-- Exercise details --
Run through the records and, wherever a line holds the word "Expand", return that line.

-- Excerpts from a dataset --
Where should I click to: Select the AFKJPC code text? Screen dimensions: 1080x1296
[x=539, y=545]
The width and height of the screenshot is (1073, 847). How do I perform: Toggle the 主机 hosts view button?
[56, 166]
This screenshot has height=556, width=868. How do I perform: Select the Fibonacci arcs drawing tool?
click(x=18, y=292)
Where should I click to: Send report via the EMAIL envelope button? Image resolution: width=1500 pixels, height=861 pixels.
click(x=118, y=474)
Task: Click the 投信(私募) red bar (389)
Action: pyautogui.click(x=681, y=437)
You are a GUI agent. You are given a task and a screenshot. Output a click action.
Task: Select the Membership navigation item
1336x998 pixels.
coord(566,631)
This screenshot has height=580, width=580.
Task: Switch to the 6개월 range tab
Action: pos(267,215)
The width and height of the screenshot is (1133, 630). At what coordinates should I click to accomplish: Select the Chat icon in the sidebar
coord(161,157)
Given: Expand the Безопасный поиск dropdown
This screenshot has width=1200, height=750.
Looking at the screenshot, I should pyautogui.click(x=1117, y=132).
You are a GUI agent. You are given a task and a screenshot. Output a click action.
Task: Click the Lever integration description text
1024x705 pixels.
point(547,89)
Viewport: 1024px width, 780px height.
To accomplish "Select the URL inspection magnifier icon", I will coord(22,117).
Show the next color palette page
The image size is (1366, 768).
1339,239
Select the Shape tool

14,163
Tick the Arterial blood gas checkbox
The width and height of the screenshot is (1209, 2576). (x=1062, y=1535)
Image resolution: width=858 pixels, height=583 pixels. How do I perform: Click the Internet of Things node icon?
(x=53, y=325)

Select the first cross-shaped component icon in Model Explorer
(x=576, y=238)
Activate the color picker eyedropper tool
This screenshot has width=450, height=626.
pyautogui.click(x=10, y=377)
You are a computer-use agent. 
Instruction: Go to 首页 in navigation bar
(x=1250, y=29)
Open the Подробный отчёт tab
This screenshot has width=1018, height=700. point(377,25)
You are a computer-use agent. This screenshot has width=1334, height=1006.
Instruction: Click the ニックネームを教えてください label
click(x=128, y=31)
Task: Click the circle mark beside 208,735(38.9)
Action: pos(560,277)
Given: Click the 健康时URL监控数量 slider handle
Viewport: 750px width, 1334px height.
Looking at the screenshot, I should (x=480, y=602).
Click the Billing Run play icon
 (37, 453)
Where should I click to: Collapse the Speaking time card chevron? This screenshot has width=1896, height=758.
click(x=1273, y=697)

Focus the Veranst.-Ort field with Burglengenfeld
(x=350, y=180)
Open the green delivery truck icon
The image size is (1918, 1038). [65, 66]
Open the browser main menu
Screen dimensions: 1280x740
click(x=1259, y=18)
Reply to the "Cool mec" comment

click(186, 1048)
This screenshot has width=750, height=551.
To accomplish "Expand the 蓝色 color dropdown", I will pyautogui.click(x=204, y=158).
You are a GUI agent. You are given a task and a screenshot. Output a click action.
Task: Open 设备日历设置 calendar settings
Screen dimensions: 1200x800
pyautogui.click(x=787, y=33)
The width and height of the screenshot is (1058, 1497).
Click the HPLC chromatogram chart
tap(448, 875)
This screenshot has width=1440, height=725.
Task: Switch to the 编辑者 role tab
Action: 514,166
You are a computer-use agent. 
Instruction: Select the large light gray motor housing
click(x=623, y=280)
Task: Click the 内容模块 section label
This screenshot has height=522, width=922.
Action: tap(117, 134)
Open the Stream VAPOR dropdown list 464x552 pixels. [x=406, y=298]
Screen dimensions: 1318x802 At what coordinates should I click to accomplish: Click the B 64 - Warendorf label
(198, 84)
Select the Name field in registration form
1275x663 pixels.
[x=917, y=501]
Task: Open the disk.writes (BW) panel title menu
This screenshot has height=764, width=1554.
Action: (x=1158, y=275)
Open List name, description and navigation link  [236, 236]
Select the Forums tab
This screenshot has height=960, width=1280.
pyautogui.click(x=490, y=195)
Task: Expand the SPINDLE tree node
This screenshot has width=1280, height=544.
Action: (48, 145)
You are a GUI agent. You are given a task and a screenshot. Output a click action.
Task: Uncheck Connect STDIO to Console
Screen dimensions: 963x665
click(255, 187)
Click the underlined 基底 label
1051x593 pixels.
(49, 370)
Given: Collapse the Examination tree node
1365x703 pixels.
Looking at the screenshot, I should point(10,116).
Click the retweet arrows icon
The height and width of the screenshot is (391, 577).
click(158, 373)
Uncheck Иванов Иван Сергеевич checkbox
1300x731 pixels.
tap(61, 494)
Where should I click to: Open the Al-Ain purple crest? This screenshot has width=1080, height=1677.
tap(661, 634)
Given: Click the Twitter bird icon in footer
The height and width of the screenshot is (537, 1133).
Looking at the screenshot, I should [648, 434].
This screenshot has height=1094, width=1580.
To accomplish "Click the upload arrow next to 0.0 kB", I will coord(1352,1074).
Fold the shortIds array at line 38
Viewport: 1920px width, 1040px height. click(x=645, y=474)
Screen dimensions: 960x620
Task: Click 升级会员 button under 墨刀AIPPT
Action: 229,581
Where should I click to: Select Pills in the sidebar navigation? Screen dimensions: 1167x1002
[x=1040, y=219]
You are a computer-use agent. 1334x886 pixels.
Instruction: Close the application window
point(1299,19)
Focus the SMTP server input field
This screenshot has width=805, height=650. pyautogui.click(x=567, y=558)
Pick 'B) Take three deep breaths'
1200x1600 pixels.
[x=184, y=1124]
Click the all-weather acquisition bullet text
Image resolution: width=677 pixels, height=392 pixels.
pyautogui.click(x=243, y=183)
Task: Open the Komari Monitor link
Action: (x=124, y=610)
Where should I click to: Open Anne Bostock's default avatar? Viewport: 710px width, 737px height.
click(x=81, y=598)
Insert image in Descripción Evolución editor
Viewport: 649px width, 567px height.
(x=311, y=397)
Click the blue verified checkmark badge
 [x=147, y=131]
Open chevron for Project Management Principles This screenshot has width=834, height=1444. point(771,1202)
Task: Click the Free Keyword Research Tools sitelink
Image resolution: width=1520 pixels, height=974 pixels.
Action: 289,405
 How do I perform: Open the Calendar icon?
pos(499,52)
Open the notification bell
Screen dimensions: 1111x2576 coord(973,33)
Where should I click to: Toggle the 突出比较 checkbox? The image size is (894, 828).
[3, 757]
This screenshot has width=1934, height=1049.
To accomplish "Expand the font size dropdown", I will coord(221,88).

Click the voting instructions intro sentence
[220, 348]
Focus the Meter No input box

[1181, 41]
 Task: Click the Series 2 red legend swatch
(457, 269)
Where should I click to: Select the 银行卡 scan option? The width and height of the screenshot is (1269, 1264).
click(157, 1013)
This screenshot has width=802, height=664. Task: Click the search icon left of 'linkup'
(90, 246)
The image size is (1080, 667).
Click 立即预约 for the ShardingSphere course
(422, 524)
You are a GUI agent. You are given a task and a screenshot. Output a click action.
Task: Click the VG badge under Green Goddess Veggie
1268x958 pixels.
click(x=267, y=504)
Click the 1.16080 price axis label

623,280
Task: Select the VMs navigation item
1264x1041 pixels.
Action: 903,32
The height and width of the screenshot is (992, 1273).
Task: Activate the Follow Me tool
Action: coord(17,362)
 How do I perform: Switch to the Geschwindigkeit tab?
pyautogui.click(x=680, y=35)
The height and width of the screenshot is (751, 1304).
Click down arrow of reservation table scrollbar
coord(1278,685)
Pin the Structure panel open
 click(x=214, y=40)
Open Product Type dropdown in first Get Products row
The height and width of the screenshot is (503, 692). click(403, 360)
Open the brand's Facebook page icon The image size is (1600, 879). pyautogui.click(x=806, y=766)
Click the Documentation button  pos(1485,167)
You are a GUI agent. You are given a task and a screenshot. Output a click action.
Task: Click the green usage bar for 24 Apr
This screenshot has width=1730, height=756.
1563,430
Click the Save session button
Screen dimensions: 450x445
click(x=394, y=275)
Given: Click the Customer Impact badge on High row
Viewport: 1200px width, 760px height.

-- Exercise solution --
Given: Expand the Безопасный поиск dropdown
To accomplish "Expand the 蓝色 color dropdown", I will pyautogui.click(x=204, y=158).
Task: Expand the SPINDLE tree node
To accomplish "Expand the font size dropdown", I will coord(221,88).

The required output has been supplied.